I hope to create a PR for this soon.

pongad commented 6 years ago

Update: the server side release should happen this week. The feature should be enabled next week. The client (in master) has already been modified to take advantage of this new feature.

When the server feature is enabled, we'll test to see how this helps.

pongad commented 6 years ago

The server-side fix has landed. If you are affected, could you try again and see if you observe fewer duplicates?

While we expect the fix to help reduce duplication on older client libs, I'd encourage moving to latest release (v0.30.0) since more fixes has landed during that time.

ericmartineau commented 6 years ago

We are seeing this behavior currently. We are using v0.30.0-beta of the pubsub library, and our subscriptions are all set to a 60s ack deadline. We have a subscription that is currently extended the deadline for over 750K unacked messages:

Screenshot of stackdriver below: https://screencast.com/t/KogMzx0q7f5

Our receiver always performs either ack() or nack(), and the occasional message that sneaks through when symptoms look like this complete within 1s, usually faster.
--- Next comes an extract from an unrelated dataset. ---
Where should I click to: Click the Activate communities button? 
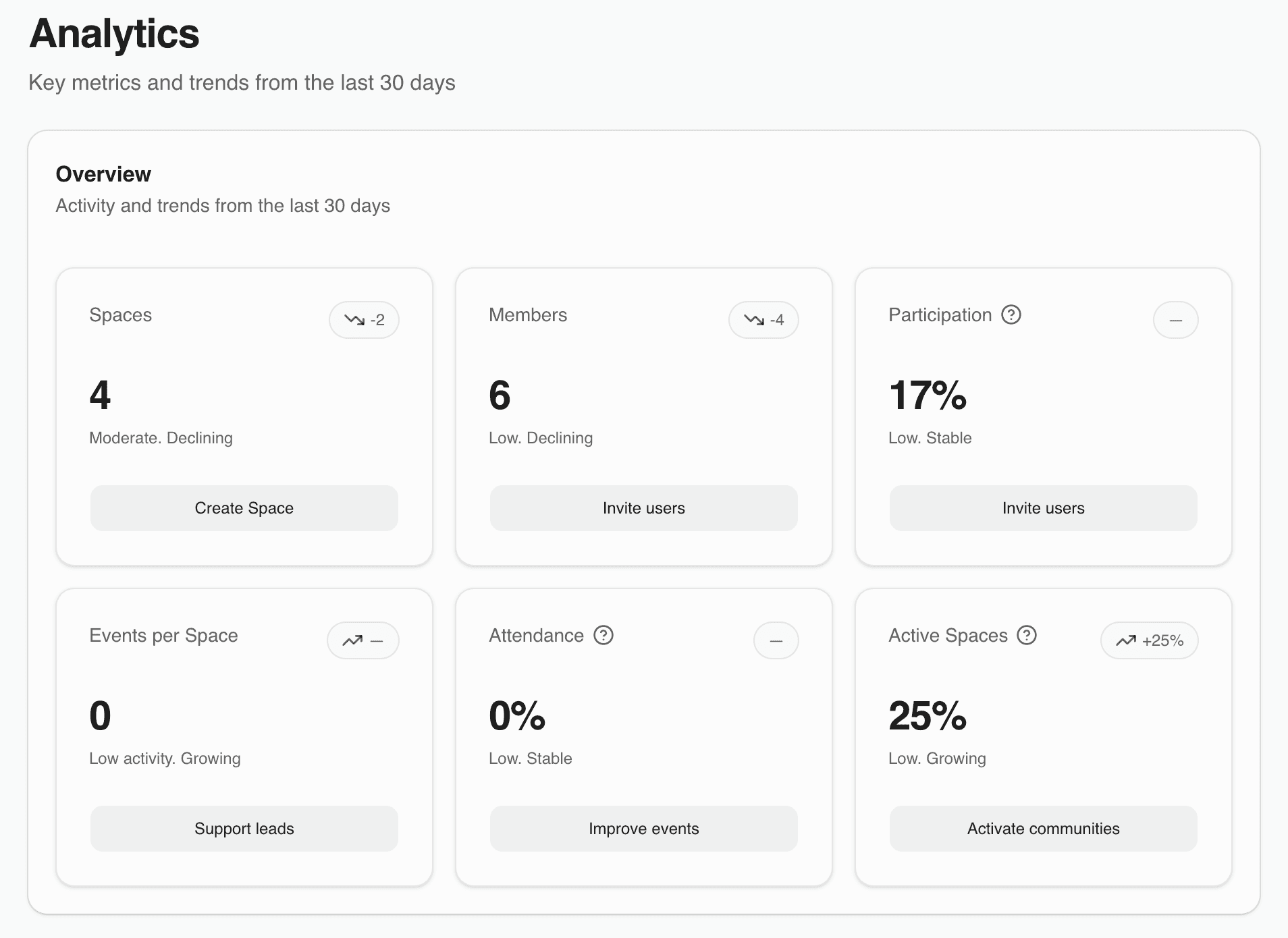point(1044,829)
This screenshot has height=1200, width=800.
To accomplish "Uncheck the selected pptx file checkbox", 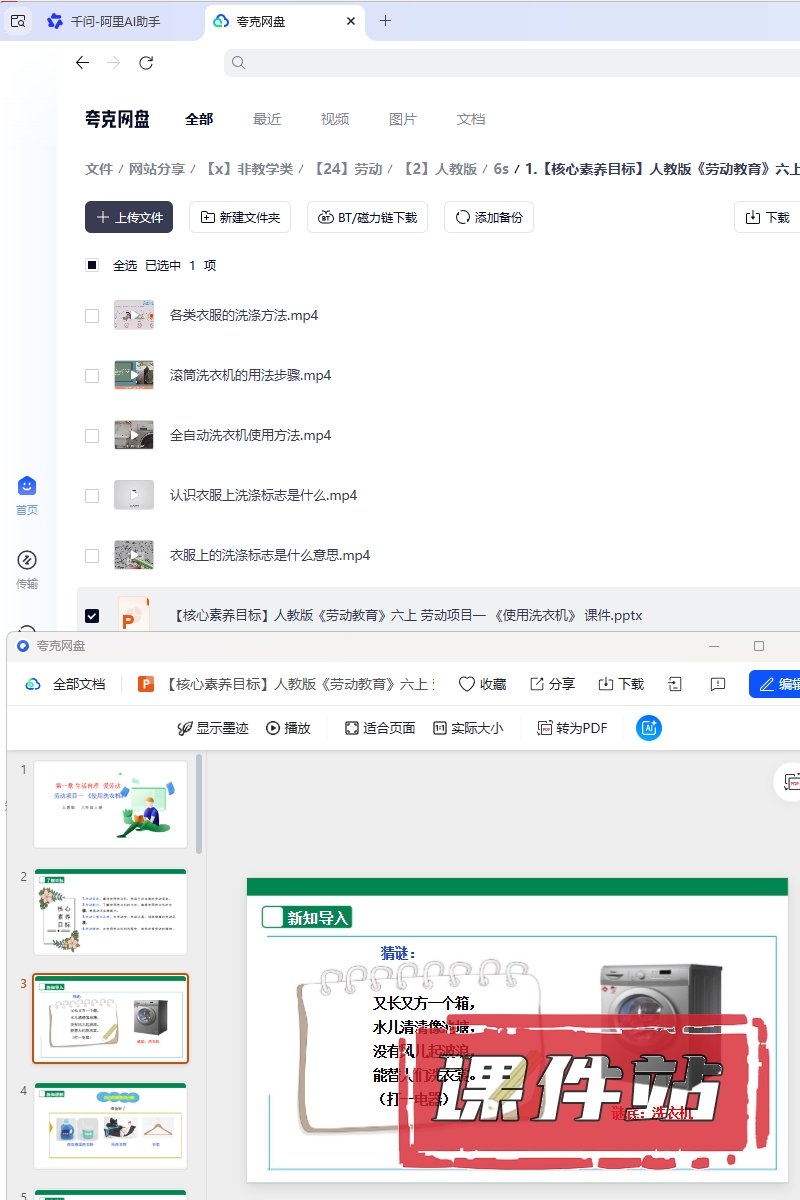I will [x=92, y=616].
I deleted the subscription and recreated it, and saw the modack calls drop to zero, only to climb back almost instantly to where they were before.

Is there anything else that will help you/us troubleshoot this issue?

kir-titievsky commented 6 years ago

Eric, how does the mod ack rate compare to your Publish and ack rates? On Mon, Dec 11, 2017 at 9:19 AM Eric Martineau notifications@github.com wrote:

We are seeing this behavior currently. We are using v0.30.0-beta of the pubsub library, and our subscriptions are all set to a 60s ack deadline. We have a subscription that is currently extended the deadline for over 750K unacked messages:

Screenshot of stackdriver below: https://screencast.com/t/KogMzx0q7f5

Our receiver always performs either ack() or nack(), and the occasional message that sneaks through when symptoms look like this complete within 1s, usually faster.

I deleted the subscription and recreated it, and saw the modack calls drop to zero, only to climb back almost instantly to where they were before.

Is there anything else that will help you/us troubleshoot this issue?

— You are receiving this because you were mentioned. Reply to this email directly, view it on GitHub https://github.com/GoogleCloudPlatform/google-cloud-java/issues/2465#issuecomment-350793285, or mute the thread https://github.com/notifications/unsubscribe-auth/ARrMFhZdtKQEgS0G7y0c3GvvhizKQlzHks5s_WQXgaJpZM4Pk8_U .

--

Kir Titievsky | Product Manager | Google Cloud Pub/Sub

ericmartineau commented 6 years ago

This is the ack rate during the same window: https://screencast.com/t/FR2utgEau

The publish rate: https://screencast.com/t/2bT4ZcMkJwG

We have a backlog of 1MM messages. Also, we have three separate identical environments with roughly the same usage, and we're seeing this issue on two of them. A third environment seems unaffected.

kir-titievsky commented 6 years ago

Should have asked this earlier: but is your streamingPull operations < 10 messages/second?

On Mon, Dec 11, 2017 at 2:19 PM Eric Martineau notifications@github.com wrote:

This is the ack rate during the same window: https://screencast.com/t/FR2utgEau

The publish rate: https://screencast.com/t/2bT4ZcMkJwG

We have a backlog of 1MM messages. Also, we have three separate identical environments with roughly the same usage, and we're seeing this issue on two of them. A third environment seems unaffected.

— You are receiving this because you were mentioned. Reply to this email directly, view it on GitHub https://github.com/GoogleCloudPlatform/google-cloud-java/issues/2465#issuecomment-350828403, or mute the thread https://github.com/notifications/unsubscribe-auth/ARrMFjXRxZ81Jhe-5kUCdZ6KFJpGe0Faks5s_YAsgaJpZM4Pk8_U .

-- Kir Titievsky | Product Manager | Google Cloud Pub/Sub https://cloud.google.com/pubsub/overview

ericmartineau commented 6 years ago

@kir-titievsky https://screencast.com/t/Nrlxws3v (the drop at the end is when I deleted and recreated the topic)

kir-titievsky commented 6 years ago

looks like you are not acking most messages, which would leave them stuck being modAcked, no?

On Mon, Dec 11, 2017 at 3:32 PM Eric Martineau notifications@github.com wrote:

https://screencast.com/t/Nrlxws3v (the drop at the end is when I deleted and recreated the topic)

— You are receiving this because you were mentioned. Reply to this email directly, view it on GitHub https://github.com/GoogleCloudPlatform/google-cloud-java/issues/2465#issuecomment-350849266, or mute the thread https://github.com/notifications/unsubscribe-auth/ARrMFiq-5_4qqk0oAm1fgABqmP5dKeUjks5s_ZFXgaJpZM4Pk8_U .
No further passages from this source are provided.